We tested our (.py) scripts with every possible combination, based on the project requests. For better performance we used google colab which provides powerfull hardware with memory and GPU. Google Colab minimized the time that each experiment took. We tested many hyperparameters' combinations and found some very good models with good performance and small loss. These two were the creterions which we used to consider which experiment was the best.
Main Directory:
configuration/
# Directory with hyperparameters configurations, saved on JSON form.
data/
# Directory with data files.
models/
# Directory where models are saved.
autoencoder.py
# Autoencoder script.
classification.py
# Classifier script.
model.py
# Contains functions that are used for the Neural Network creation, train and test.
test.py
# Creates the configuration files.
visualization.py
# Contains functions that are used on the visualization of the Neural Network results and predictions.
experiments.ipynb
# The python notebook that we run on colab.
The experiments have all been tested on the notebook as they have their relevant report and their results there with the graphs. For the experiments we have followed the following series:
First we try different models for the autoencoder 3 different architectures are tested,
Small 32, 64
Medium 32, 64, 128
Large 32, 64, 128, 256
These architectures differ in the size of the filters but also in the number of their layers.
For each architecture we try different hyperparameters to reduce overfitting and increase accuracy. Then for each architecture all the different models are printed with the different hyperparameters and the best is stored in the list of the best autoencoders. Finally, we print compared to the letters of loss for all the best models.
Then we do research for the best classifier model. The classifier consists of an encoder and a dense neural network. To search for the best classifier we use the best pretrained encoders from the previous research for autoencoders and on them we make different combinations of dense model architectures.
The models tested are:
Small encoder + Extra Small dense 16, 16
Small encoder + Small dense 64, 32
Small encoder + Large dense 512, 128
Large encoder + Small dense 64, 32
Large encoder + Medium dense 128
And in these the methodology we follow is similar to that in autoencoders.
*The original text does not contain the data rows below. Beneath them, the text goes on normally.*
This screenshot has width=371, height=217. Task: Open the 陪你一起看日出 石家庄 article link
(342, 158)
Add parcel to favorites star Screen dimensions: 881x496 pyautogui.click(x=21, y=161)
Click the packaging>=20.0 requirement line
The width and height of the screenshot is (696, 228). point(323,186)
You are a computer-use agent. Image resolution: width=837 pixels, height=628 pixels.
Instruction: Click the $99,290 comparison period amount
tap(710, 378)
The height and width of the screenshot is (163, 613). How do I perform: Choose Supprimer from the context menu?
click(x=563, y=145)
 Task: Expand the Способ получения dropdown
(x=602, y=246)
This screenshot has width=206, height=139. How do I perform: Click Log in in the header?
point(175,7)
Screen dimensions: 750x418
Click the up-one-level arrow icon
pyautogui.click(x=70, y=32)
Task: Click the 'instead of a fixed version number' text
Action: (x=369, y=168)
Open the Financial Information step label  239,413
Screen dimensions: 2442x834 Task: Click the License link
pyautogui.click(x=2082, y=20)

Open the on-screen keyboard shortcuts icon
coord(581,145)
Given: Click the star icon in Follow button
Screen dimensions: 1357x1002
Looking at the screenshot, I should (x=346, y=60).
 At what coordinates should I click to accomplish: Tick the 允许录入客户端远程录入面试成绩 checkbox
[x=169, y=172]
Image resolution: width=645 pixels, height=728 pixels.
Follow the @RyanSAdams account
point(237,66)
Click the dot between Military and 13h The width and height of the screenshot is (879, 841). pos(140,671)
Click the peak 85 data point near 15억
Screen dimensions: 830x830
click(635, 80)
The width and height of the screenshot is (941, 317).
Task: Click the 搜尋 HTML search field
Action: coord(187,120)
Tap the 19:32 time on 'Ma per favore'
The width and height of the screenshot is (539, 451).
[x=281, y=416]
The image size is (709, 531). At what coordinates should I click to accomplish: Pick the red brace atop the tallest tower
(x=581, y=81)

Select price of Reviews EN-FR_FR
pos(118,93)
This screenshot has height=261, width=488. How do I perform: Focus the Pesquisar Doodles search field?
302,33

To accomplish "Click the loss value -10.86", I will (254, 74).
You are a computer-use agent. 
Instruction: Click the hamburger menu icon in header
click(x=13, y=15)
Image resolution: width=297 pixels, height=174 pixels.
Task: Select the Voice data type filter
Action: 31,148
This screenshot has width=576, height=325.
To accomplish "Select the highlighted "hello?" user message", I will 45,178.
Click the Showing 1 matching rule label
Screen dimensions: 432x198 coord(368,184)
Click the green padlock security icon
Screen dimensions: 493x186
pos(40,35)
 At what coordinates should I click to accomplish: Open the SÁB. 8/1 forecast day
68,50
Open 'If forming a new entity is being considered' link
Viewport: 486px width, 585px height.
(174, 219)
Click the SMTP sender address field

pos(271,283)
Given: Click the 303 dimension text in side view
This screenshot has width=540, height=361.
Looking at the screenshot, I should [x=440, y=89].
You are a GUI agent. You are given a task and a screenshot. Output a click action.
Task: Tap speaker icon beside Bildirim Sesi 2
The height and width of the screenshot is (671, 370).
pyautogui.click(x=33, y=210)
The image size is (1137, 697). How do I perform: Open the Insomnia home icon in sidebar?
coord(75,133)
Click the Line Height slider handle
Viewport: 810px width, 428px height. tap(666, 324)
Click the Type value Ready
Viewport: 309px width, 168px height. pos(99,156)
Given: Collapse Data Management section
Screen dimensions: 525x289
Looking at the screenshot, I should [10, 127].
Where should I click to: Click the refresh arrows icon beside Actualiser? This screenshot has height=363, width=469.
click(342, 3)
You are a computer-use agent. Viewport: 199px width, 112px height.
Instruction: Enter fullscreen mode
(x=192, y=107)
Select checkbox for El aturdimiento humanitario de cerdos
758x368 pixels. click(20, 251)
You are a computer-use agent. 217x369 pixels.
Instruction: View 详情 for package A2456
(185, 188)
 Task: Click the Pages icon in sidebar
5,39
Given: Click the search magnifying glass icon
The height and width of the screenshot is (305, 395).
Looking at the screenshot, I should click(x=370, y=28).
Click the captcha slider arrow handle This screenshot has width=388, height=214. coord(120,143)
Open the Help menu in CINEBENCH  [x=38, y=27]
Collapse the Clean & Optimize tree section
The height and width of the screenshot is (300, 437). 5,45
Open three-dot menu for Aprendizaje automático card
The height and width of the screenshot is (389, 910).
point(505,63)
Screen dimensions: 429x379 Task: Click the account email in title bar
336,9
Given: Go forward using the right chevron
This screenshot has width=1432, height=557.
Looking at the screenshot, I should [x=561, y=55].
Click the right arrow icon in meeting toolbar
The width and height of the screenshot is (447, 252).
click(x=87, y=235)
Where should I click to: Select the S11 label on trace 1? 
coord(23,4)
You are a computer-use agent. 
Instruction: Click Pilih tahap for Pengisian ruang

Initially for each architecture we try different hyperparameters in order to reduce the overfitting and increase the accuracy and in the end we print comparatively all the graphs in order to choose the best model for each architecture.
Finally, for the best models, we print graphs again to compare them and for the best models, we print the classification report as well as random images and the category assigned to them by the best classifier.
For the models we have models.pyHere are the functions
get_Autoencoder (), get_Classifier (), train_Autoencoder (), train_Classifier ()
In the get methods we create a dictionary with the values of the hyperparameters of the format:
for autoencoder
small_model_info = {"encoder_layers": [["conv", 32, (3,3)],
["pool", (2,2)],
["conv", 64, (3,3)],
["pool", (2,2)]]
,
"decoder_layers": [["upSample", (2,2)],
["conv", 64, (3,3)],
["upSample", (2,2)],
["conv", 32, (3,3)]]
,
"optimizer": ["adam", 0.001]
,
"batch_size": 32
,
"epochs": 30
}
and for the classifier
small_model_classifier_info = {"dense_layers": [["dense", 64],
["dense", 32]
,
"encoder_layers": "models / small_model.h5"
,
"optimizer": ["adam", 0.001]
,
"dense_only_train_epochs": 30
,
"full_train_epochs": 10
,
"batch_size": 32
}
Then this model is trained by the train methods respectively.
In the module autencoder.py classifier.py from the input of data from the user this dictionary is created.
For visualizations.py In this module we have 3 types of functions for visualization:
autoencoder_visualization()
Here are the graphs for the autoencoders with the loss for each experiment but also images along with their prediction through the autoencoder.
classifier_loss_visualization()
Here the loss, the accuracy, recall, precision, f1, classification_report are printed for each experiment and for each model that has been given in the list. Finally, all errors are printed comparatively
classifier_prediction_visualization()
Finally, the classification report for the model we have chosen is printed here, as well as the confusion matrix, as well as images together with their provided label from the model.